## TASK OBJECTIVE
Please restate, word for word, the lines below that begin at the one with "Image resolution: width=980" and end at the one with "Task: Click the view cube's LEFT face". Leave out all other lines.

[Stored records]
============

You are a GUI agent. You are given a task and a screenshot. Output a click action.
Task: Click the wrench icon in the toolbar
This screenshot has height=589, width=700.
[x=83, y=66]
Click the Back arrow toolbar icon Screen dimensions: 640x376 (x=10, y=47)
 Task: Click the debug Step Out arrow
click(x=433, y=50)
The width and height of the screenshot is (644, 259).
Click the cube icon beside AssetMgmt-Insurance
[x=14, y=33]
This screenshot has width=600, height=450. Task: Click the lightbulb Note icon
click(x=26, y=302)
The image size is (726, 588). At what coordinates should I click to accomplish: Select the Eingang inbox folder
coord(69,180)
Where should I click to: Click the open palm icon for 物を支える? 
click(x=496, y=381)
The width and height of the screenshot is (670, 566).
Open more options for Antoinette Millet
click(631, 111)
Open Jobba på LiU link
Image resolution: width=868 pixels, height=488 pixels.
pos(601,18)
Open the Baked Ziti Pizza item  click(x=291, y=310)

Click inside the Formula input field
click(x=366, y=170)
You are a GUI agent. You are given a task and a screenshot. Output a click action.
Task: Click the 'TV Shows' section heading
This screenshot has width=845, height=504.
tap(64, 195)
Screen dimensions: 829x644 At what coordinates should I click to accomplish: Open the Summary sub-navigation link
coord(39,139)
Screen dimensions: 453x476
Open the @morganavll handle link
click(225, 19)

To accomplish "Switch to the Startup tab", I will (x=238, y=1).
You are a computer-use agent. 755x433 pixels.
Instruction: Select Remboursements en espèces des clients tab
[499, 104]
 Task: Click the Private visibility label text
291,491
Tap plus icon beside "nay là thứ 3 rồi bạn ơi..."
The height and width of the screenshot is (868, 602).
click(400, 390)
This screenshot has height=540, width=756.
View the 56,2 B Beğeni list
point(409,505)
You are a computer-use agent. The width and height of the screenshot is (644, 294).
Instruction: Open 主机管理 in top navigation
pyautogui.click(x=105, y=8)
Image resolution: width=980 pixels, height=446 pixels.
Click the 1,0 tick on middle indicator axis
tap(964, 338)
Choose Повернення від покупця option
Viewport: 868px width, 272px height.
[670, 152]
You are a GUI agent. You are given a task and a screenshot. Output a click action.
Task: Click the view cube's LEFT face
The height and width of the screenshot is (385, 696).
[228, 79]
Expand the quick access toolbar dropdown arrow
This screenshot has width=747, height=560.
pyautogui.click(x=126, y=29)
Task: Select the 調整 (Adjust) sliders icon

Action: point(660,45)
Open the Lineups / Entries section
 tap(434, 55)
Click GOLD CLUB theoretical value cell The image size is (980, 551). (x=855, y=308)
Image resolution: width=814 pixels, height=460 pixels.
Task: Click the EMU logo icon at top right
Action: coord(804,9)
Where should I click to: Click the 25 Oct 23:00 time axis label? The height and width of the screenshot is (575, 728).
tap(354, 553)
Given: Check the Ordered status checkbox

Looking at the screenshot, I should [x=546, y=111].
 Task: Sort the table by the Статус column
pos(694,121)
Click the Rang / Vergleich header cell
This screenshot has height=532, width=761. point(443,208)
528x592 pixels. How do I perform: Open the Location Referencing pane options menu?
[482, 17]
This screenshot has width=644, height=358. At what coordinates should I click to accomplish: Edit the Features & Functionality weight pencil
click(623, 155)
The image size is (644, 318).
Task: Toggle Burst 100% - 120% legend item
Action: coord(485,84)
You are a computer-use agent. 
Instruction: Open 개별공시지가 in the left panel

============

## FINAL ANSWER
Image resolution: width=980 pixels, height=446 pixels.
Click the 1,0 tick on middle indicator axis
tap(964, 338)
Choose Повернення від покупця option
Viewport: 868px width, 272px height.
[670, 152]
You are a GUI agent. You are given a task and a screenshot. Output a click action.
Task: Click the view cube's LEFT face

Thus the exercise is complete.